On Tuesday, Google quietly introduced a Chrome browser extension called "Save to Google." The extension lets people save webpages to google.com/save, a site previously reserved for saving Google Image search results from mobile devices.
At first glance, Save to Google looks similar to browser extensions like Pocket or Readability, which allow users to save articles from the web and read them later. How is it different? First, Save to Google lacks a major feature of these read-it-later extensions, which strip away CSS and HTML formatting to present clean, plain-text articles that users can access on websites like Pocket and Readability. Save to Google doesn't work like this. Instead, it effectively turns google.com/save into a dressed-up bookmarks folder, where your "saved webpages" are just bookmarked links with header-photos.
Save to Google does offer some more features; for example, it lets you tag and add notes to saved webpages. To me, this makes Save to Google feel more like a stripped-down Evernote Web Clipper, and google.com/save a very basic version of Evernote.

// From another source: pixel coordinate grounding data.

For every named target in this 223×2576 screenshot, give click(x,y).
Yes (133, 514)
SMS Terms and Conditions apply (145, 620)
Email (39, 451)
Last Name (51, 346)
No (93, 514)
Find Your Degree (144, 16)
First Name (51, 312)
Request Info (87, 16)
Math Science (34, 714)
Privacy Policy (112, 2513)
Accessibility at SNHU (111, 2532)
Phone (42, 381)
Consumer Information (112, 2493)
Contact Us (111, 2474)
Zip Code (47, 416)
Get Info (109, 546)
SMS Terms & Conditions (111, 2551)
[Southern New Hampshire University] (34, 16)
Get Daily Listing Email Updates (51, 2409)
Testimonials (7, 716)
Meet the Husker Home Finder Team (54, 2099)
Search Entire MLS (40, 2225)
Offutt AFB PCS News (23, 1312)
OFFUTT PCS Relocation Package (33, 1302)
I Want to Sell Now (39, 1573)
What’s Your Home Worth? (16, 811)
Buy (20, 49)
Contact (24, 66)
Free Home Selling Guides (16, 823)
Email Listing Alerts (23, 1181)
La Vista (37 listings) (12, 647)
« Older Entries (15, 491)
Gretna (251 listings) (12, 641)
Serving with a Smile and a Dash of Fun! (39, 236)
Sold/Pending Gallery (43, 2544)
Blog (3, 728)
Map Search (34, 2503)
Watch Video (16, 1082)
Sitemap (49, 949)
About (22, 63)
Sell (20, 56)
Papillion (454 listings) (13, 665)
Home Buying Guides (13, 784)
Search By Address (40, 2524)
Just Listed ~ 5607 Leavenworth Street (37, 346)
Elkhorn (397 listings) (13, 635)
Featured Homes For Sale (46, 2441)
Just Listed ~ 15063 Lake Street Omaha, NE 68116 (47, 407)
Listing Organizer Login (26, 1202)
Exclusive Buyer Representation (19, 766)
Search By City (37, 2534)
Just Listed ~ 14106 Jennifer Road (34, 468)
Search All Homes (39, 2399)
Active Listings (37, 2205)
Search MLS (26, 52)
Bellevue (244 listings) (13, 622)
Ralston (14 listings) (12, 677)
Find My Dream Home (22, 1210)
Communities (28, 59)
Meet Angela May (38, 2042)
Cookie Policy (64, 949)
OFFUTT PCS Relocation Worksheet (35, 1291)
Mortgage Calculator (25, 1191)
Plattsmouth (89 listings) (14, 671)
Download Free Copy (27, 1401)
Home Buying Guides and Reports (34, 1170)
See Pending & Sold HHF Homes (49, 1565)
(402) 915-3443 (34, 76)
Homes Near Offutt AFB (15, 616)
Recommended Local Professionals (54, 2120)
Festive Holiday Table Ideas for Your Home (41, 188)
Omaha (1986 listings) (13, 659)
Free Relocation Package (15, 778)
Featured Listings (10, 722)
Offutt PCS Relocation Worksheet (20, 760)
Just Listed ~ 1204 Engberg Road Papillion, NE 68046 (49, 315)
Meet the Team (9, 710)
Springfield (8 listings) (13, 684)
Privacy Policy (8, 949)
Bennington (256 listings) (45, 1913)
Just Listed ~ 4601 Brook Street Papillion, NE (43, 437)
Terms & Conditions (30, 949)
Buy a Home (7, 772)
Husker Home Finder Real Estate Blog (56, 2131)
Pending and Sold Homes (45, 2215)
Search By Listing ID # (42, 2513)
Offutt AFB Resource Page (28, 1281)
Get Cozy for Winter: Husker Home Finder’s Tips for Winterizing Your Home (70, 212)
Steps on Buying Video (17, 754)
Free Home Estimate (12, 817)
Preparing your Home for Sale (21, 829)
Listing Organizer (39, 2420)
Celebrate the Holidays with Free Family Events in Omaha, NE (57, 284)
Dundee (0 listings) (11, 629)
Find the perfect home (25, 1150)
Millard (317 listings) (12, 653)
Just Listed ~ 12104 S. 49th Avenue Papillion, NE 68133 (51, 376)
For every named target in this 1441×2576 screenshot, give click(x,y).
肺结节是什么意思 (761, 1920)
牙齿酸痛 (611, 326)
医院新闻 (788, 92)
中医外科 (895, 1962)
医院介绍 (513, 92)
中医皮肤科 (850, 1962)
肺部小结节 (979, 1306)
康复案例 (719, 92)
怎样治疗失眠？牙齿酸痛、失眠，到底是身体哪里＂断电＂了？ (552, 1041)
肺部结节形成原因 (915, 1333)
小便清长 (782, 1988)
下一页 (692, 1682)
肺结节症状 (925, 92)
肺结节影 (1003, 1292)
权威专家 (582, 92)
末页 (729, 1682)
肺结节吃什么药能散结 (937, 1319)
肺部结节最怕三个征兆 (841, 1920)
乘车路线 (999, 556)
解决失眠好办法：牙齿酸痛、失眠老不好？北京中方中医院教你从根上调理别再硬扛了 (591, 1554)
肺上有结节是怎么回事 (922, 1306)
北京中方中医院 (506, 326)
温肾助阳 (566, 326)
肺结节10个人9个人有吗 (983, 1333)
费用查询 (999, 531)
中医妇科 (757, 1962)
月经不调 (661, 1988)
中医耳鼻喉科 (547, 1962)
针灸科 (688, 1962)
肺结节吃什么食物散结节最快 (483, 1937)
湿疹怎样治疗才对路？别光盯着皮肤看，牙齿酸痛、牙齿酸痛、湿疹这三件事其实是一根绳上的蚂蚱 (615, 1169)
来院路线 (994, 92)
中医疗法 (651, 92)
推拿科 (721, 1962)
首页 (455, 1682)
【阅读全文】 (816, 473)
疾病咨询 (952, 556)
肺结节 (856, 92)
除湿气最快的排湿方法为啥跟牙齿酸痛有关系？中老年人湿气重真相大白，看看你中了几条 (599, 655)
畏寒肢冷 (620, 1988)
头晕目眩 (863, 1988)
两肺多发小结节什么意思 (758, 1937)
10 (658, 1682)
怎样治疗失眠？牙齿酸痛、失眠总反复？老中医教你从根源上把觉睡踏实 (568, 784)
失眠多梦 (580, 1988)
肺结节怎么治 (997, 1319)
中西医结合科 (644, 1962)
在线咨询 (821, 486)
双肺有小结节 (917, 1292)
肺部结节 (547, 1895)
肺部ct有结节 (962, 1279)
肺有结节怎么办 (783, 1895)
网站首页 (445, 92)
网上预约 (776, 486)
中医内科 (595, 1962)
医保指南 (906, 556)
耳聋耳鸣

It effectively turns google.com/save into a dressed-up bookmarks folder
Save to Google (and google.com/save) could be seen more as a research tool, than a read-it-later extension. And as a research tool, Save to Google offers a much simpler option than Evernote and its Web Clipper. I like that simplicity, and I've often felt that all of the features on the Evernote platform can become too overwhelming at times. (This is primarily why, nearly a year ago, I stopped using Evernote in favor of Google Keep for note taking.) For lightweight research, where you want to collect webpages in one place and take some quick notes on them, Save to Google looks to me like a seamless, easy-to-use option.